I do a little calculation after every game to help quickly identify which players are doing the most damage with their scoring. It helps me to identify which players are giving their team both efficiency (as measured by true shooting percentage) and volume (as measured by the number of shots they take). The theory behind this calculation is simple. Let's say a player takes a ton of shots, but misses a bunch of them. Players like this will often rack up a decent point total, but will use a lot of shots to do it. These players provide scoring volume (something a team needs), but not much efficiency. There are other players that will take very few shots, but do so with great efficiency. These players help a team, but the impact of their low volume scoring can only be so great. In a good scoring game, a player will combine both volume and efficiency.

To measure how much each individual player affects team true shooting percentage on offense, I calculate how many points above a baseline value that each player scores, given the number of shots attempted. For the baseline, I use the median level of points a team in the NCAA scores on shots from the floor, 0.96 points per shot. This was more or less an arbitrary choice. The * PAM* calculation I do for each player after each game is

PAM = points - 0.96 x (FGA + 0.475 x FTA)

A PAM of two or greater is pretty good, while anything negative is not. Individual games where a player has a PAM as high as 10 are rare, but will occasionally happen. When you are quickly eyeballing the box score of a game, it is perfectly reasonable to estimate PAM as

PAMest = points - (FGA + FTA/2)

Understanding the impact of individual defense on opponent true shooting percentage from box score statistics is difficult. But one easy measure to look at is something called shot block percentage. To calculate shot block percentage, you first assume that all blocked shots come on two point attempts. This isn't quite right, but is close enough to provide a reasonable estimate. Team shot block percentage is an estimate of the fraction of opposing two point attempts that were blocked. The NCAA median team shot block percentage is about nine percent. The University of Kentucky led the nation in shot block percentage last season, blocking an estimated 20 percent of opponent two point attempts(*). It is also possible to estimate individual shot block percentages. A number greater than five percent is pretty good. Jeff Withey of Kansas led the nation in shot block percentage last season, turning away an estimated of 15 percent of opponent attempts.

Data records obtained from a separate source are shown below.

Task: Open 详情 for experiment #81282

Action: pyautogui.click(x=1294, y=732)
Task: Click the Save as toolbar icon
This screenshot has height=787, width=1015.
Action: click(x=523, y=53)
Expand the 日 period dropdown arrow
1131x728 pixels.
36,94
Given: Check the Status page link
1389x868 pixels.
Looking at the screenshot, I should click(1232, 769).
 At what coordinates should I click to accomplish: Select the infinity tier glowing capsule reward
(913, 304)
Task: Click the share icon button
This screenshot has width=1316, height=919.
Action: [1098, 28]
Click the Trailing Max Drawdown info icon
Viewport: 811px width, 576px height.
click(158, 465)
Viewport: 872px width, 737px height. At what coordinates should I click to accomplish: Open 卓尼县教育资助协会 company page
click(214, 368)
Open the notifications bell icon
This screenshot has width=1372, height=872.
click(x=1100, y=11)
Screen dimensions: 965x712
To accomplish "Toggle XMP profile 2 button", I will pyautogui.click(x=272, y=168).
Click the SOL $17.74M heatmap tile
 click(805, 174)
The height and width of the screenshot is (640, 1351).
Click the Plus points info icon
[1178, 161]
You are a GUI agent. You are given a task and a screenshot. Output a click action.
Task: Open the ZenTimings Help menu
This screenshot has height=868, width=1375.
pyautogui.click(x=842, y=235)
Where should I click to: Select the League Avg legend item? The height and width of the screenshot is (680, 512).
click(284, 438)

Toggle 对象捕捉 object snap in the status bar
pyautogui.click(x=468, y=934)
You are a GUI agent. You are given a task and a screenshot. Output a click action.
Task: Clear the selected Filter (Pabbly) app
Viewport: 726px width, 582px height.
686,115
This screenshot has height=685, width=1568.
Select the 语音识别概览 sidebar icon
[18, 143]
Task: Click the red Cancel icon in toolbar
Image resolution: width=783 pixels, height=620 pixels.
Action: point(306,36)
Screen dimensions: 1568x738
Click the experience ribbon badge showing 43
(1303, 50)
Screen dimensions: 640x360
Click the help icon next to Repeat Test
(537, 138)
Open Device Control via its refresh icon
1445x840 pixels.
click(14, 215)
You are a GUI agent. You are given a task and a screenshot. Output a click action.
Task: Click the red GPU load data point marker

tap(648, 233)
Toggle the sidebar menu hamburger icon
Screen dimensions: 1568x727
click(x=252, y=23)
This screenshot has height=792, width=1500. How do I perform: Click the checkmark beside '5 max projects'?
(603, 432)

(* It turns out in the case of Kentucky, the estimate is off by a few percentage points; based on play-by-play data Kentucky blocked about 18 percent of opponent two point attempts. The estimate is off because the Wildcats blocked 4 percent of opponent three point shots, which is a very high percentage. For comparison, the third best shot blocking team was Connecticut, and the Huskies blocked 1 percent of opponent three point attempts, which is a typical value.)

With step 5 complete, we now know how individual players affected team shooting efficiency, and understand the role that team shot blocking as well as individual shot blockers played in determining shooting efficiency.

#### Now you can become a statgeek

Beyond these two measures, there is a lot of information to help explain true shooting percentage that is not in the box score. I make heavy use of play-by-play data, but compiling individual game play-by-play data can be tedious without the computer programs I have built to speed the process. So that sort of work will take more effort to recreate if I am hit by a bus.

Even without play-by-play data, there is a tremendous amount of information available in a box score. Only basic arithmetic is needed to extract this information. All you need is a pocket calculator or a spreadsheet.